Je travaille avec des marques qui font appel à moi pour du consulting en branding, sortie produits ,élaboration de pub. Je leur dis comment communiquer, quelles sont les fautes qu’elles commettent, je les acompagne dans le processus de l’élaboration à la naissance du produit. Je fais également en sorte de leur donner les CV que des jeunes femmes noires m’envoient car nombreuses sont des étudiantes en marketing, chef de projet ou community manager. Et je trouve qu’il manque cruellement de diversité dans les rédactions de magazines ou marques. Ces femmes qui vivent les mêmes difficultés que moi seraient la clé du succès de ces entreprises lorsqu’elles s’adressent aux femmes noires et metissées. On ne peut pas parler à une population sans l’intégrer à son entreprise.
9. Ces actions sont-elles toujours rémunérées ? Si oui, à combien ?
Comme je dis souvent, je ne travaille pas pour la gloire, alors oui tout travail et expertise mérité salaire. Ne soyons pas hypocrite, qu’une marque soit africaine,européenne, asiatique ou américaine, son but premier est de faire du chiffre d’affaire. Je suis toujours payée pour le consulting. Ensuite selon la taille et la renommée de l’entreprise ça peut aller jusqu’a 2500 euros, les one shot sont très bien payés.

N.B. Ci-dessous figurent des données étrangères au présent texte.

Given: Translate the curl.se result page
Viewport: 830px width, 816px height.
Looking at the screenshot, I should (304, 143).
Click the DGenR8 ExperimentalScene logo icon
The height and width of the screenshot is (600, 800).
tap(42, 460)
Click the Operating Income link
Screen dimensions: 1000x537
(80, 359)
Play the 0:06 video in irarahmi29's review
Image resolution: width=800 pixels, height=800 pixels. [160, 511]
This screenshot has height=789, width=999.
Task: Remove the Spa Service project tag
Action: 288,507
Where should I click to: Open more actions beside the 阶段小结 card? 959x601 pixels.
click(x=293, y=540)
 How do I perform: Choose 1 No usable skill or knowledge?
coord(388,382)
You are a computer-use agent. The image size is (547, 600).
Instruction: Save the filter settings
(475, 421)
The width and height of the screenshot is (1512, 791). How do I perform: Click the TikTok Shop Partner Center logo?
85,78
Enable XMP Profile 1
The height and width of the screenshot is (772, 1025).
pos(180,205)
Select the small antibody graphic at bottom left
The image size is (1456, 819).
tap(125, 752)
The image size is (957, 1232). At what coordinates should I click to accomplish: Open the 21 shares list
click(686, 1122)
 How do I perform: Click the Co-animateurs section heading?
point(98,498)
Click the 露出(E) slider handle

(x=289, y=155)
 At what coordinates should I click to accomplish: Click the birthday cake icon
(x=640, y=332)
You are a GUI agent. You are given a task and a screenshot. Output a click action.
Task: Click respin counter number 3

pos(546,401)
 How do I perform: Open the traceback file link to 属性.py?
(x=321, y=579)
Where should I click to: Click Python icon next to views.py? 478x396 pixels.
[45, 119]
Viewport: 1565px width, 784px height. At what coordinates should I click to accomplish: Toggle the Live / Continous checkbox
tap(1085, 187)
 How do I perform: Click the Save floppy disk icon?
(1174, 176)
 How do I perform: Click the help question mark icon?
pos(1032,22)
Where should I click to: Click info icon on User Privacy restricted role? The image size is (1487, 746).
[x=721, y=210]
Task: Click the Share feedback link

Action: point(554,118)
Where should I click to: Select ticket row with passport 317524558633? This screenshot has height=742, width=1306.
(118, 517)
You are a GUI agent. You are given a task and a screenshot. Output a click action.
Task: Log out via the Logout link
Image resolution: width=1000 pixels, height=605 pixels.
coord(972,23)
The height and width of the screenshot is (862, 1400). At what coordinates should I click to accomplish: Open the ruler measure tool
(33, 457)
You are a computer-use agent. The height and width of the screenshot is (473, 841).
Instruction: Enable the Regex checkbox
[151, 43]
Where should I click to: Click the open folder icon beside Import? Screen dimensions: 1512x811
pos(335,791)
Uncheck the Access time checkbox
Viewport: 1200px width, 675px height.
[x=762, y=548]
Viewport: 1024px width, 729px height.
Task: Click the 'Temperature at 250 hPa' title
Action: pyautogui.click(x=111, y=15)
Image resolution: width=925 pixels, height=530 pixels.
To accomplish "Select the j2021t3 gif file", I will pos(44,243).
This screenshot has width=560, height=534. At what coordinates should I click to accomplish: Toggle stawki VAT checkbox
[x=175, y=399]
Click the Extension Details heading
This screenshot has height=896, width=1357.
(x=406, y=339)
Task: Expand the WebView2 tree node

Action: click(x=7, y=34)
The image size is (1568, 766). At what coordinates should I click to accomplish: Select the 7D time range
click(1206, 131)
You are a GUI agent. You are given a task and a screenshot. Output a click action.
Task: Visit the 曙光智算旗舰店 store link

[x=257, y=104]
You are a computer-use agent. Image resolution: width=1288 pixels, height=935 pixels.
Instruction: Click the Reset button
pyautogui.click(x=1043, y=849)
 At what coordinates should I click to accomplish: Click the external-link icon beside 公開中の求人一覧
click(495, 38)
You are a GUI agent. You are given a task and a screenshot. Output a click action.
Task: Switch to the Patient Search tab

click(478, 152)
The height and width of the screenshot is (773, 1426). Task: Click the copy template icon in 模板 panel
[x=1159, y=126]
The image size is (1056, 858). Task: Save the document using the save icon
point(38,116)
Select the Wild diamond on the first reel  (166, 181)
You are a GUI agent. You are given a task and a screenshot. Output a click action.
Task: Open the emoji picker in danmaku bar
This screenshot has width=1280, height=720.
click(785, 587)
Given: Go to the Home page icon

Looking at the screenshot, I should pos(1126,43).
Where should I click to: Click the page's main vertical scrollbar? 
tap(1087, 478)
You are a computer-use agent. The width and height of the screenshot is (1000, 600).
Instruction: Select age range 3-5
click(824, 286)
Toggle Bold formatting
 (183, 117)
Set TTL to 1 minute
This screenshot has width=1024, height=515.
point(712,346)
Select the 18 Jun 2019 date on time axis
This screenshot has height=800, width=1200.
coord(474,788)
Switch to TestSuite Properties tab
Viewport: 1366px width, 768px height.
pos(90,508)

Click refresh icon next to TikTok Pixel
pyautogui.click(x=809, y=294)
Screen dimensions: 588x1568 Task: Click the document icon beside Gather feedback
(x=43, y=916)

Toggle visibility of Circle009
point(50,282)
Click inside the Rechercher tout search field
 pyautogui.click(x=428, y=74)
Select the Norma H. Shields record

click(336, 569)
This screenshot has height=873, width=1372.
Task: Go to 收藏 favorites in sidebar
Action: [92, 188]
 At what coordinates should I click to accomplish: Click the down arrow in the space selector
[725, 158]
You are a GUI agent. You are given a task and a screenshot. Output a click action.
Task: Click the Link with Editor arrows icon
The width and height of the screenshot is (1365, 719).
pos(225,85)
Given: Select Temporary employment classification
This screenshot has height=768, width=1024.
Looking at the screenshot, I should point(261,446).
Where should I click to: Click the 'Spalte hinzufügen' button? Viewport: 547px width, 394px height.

10. Au final, cet intérêt pour la femme noire est-il une évolution positive dans la perception sociale ou uniquement un impératif commercial ?
Pour moi c’est les deux. Là encore ne soyons pas dupes, que ce soit pour la blonde ou la brune c’est aussi du marketing. On pense que les marques se sont interessées aux femmes noires récemment, mais c’est faux. Les marques élaborent leur stratégie marketing des années à l’avance. Le problème en France c’est que ceux qui tiennent les rênes du monde de la beauté sont de la vieille école avec une mentalité parfois colonialiste. Ensuite qu’on le veuille ou non la télé, les magazines, les publicités font partis intégrantes de nos mode de vie donc sociale. Chaque famille a une TV chez elle, et la télé est la vitrine sociale de notre monde. Si je ne vois pas de personnes non blanches dans mon tube cathodique alors que les rues représentent un grand brassage culturelle, c’est qu’il y’a un véritable problème sociétale. Donc il est impératif que toutes les beautés et personnes faisant parties de cette société soient représentées dans nos médias. La représentation joue beaucoup dans l’estime et la confiance en soi.
11. Pensez-vous faire du blogging toute votre vie ?
Très bonne question, je pense que Blackbeautybag sera toujours là mais sous une autre forme.
12. Comment cette activité est-elle perçue par votre entourage ?
Très bien perçue, les premières personnes a m’encourager depuis le début ont été mes parents et mes soeurs et frères et amis. Je ne leur ai jamais rien caché, c’est une grand bonheur de pouvoir faire ce que l’on aime aux yeux des gens qui comptent pour nous, et ils sont très fiers de ce que je fais.
13. Dans la société actuelle, est-ce une activité valorisante et reconnue ?
Dans la société française, cela a pris du temps alors que dans les pays anglophone le milieu du blogging a été très vite respecté et profesionnalisé. Aujourd’hui dire que l’on est blogger en France et qu’on en vit, il faut l’expliquer voir justifier (lol). Mais je vois les changements, car lorsqu’il y’a des polémiques et qu’on prend le parti de s’exprimer et informer nos lecteurs, nos voix sont entendues.
14. Revenons à la femme africaine, comment décrirez-vous son affirmation au sein de la société occidentale actuelle ?
C’est un travail de longue haleine mais le changement est là et je le vois à travers des événements qui se créent, le port du cheveu crépu depuis une dizaine d’années en France aussi. Pour moi la femme africaine et je dirai même la femme noire et française, n’est plus celle qui se contentait d’être invisible dans la masse. Elle s’exprime, elle s’affirme et c’est fantastique parce que toutes ces femmes qui réussissent professionnellement dans leur vie privée sont des exemples pour toutes ces petites filles noires à qui on a dit depuis trop longtemps que leur couleur de peau était un handicap.
A vos lecteurs, D’ou qu’ils me lisent je leur envoie une multitude d’ondes positives et j’aimerai qu’ils se disent que dans la vie pour attirer les bonnes choses il faut croire en soi et aller jusqu’au bout de ce qui nous anime.